Dear Father with a Reverent Hand,
This to They Memory Given,
While One by One the Household Bond,
God Reunites in Heaven

The citrus grove where Allen’s grave is located consists of 40 acres and is owned by Mrs Margueritte W. Thurston. It is the last producing citrus grove in Pinellas County and, according to Mrs Thurston, it will remain so as long as she is alive.

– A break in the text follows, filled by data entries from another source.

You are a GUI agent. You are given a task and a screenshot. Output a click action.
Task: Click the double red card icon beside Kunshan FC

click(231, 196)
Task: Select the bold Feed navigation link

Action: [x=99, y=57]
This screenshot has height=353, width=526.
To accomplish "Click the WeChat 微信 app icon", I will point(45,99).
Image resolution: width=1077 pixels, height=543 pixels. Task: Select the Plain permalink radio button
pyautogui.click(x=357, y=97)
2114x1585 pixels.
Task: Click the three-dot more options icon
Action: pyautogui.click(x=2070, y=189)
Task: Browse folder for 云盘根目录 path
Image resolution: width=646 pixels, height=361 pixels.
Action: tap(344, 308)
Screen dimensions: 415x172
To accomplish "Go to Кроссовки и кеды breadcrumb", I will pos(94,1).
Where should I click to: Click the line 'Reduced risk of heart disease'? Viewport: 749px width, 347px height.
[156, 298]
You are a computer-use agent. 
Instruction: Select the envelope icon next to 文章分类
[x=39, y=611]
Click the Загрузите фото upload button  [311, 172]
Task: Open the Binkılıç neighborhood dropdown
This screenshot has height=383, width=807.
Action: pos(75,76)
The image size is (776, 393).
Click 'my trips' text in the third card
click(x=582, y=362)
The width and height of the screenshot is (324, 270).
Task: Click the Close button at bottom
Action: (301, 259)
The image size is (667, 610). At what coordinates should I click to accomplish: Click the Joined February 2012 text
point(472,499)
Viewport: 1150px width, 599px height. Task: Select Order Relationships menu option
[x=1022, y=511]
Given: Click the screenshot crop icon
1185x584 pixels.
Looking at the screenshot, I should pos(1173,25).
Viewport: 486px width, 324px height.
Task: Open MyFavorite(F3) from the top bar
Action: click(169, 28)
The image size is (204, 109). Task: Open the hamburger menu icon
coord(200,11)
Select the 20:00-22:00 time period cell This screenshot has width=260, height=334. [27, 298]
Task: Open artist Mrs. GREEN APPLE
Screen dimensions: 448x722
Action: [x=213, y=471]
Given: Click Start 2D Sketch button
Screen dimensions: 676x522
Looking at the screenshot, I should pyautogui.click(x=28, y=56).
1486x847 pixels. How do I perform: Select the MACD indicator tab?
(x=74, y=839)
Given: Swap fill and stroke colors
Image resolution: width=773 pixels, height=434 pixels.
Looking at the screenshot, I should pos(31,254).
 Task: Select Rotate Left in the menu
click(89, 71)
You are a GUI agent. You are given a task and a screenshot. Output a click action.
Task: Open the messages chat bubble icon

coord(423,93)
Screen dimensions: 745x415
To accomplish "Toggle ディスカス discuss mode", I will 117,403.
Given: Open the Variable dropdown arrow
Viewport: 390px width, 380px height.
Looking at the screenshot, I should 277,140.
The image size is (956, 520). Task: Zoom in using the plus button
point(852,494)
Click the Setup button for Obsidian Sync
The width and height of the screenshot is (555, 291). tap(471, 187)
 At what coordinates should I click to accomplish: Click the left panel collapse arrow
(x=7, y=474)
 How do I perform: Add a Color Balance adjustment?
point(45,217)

Allen and Mary Ann O’Quinn had nine children:

  1. Eliza Ann O’Quinn, born ca 1834
  2. Victaline (or Victoria or Victolina) O’Quinn, born ca 1835
  3. John R. O’Quinn, born ca 1837
  4. Andrew Martin O’Quinn, born 21 February 1839
  5. Virgil I. O’Quinn, born ca 1842
  6. Winifred Ann O’Quinn, born ca 1843
  7. Daniel F. O’Quinn, born ca 07 April 1844
  8. Mary Ann O’Quinn, born ca 1847
  9. Bryant Jefferson O’Quinn, born 09 October 1850

One Comment

  1. Anna O'Quinn Richter
    Posted January 25, 2011 at 11:06 pm | Permalink

    Hi

    I’ve been curious about the Kershaw county OQuinns for a while, specifically their origins, which I think is North Carolina? I’m from South Carolina; my O’Quinns are the Colleton county bunch, but a couple of us are working on a hypothesis that our line originated in Robeson county in 1700’s (Tarler O’Quin, Robeson County, 1790 census).

    Has anyone in your line done a DNA test that you know of? I’d be interested in any contacts you have with other O’Quinn researchers.

    thanks much. I enjoyed your site.